*Excerpted records*

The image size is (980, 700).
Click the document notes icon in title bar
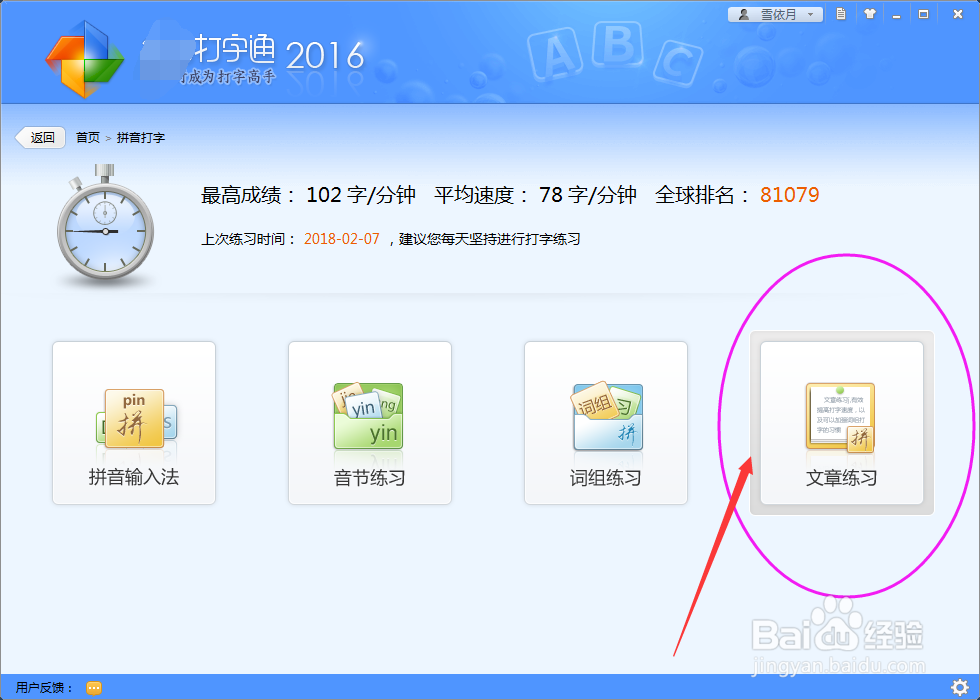[x=843, y=14]
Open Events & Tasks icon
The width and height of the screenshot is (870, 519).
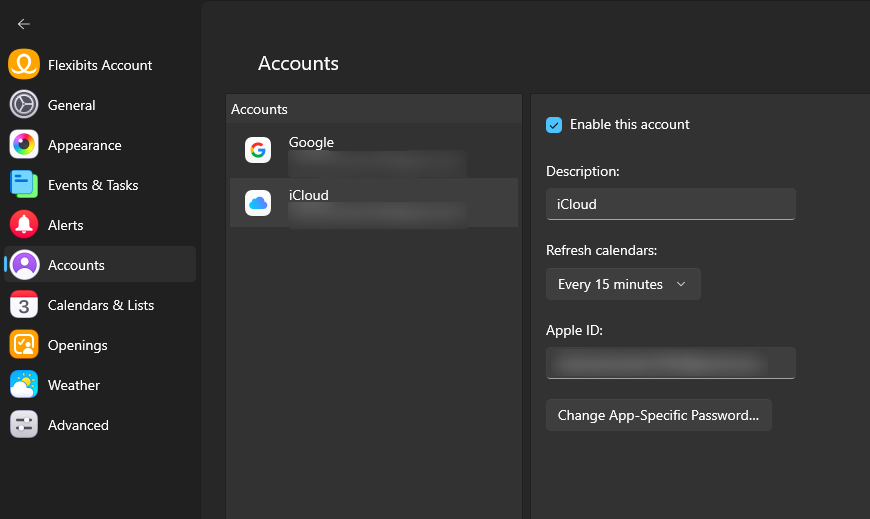24,185
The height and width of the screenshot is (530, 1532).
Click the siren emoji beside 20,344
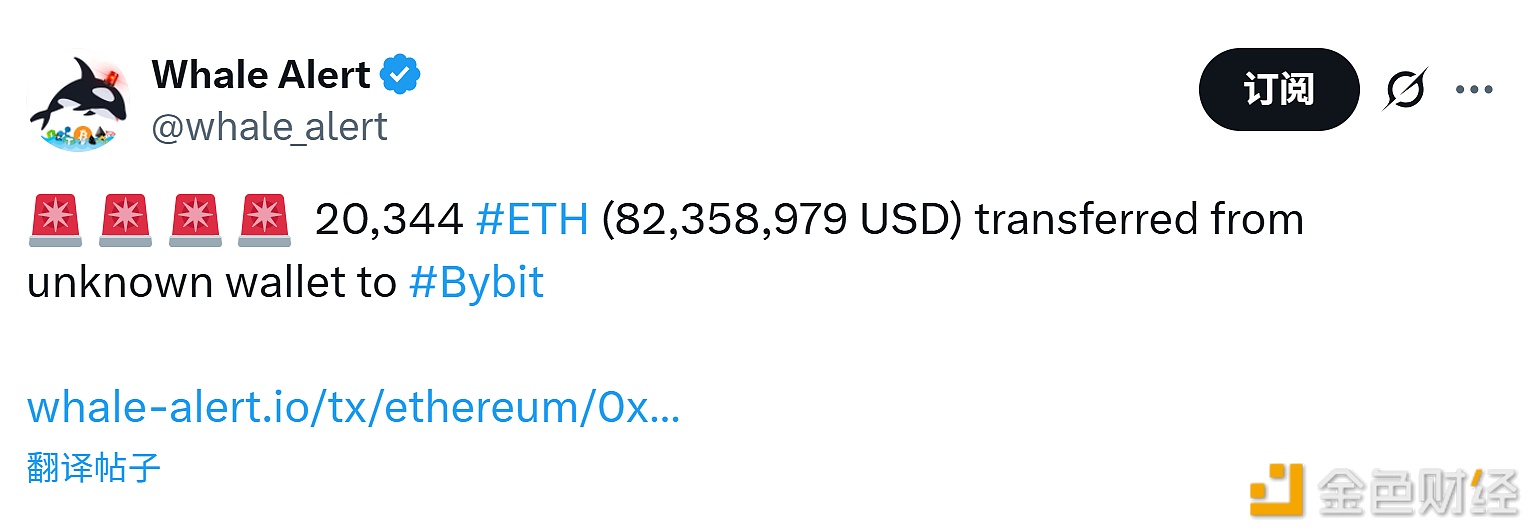point(263,220)
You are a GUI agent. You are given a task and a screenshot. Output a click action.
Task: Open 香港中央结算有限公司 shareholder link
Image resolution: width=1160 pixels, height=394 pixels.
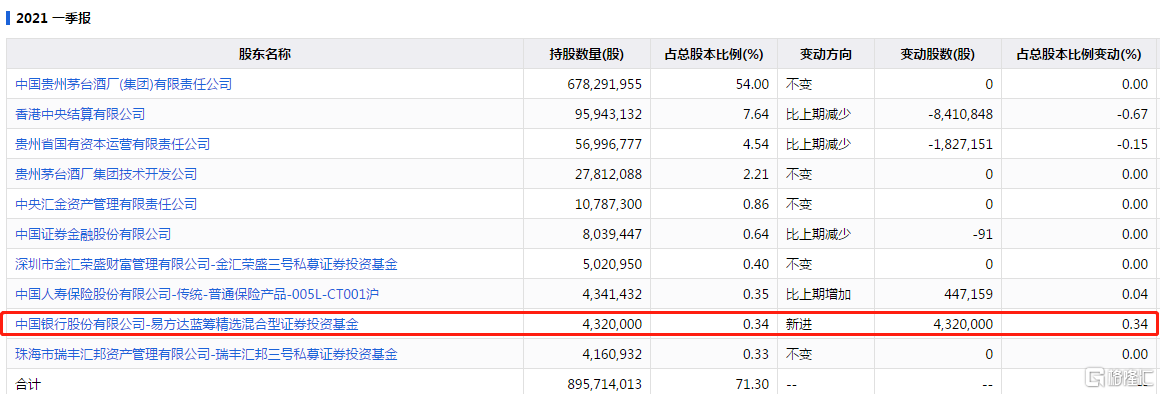[x=80, y=114]
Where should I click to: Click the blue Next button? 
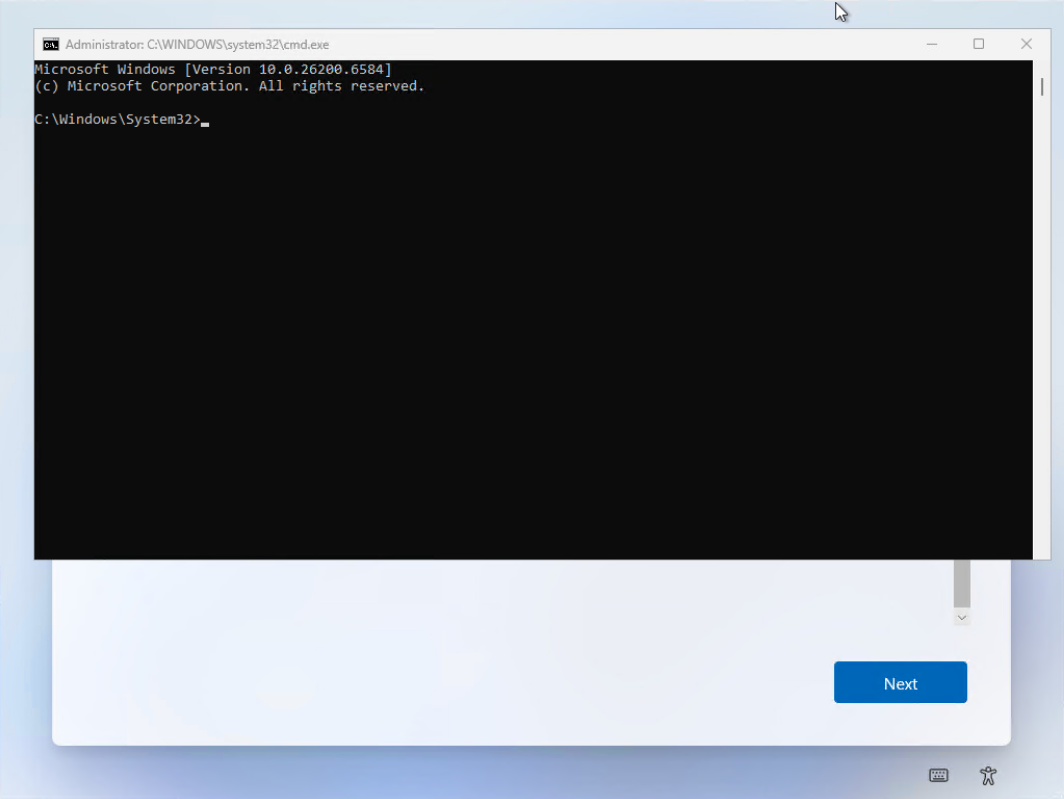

*Exercise*
Lines with "Open" in them are what the answer must contain; copy each from the records above.

*Answer to the exercise*
Open Events & Tasks icon
Task: Open 香港中央结算有限公司 shareholder link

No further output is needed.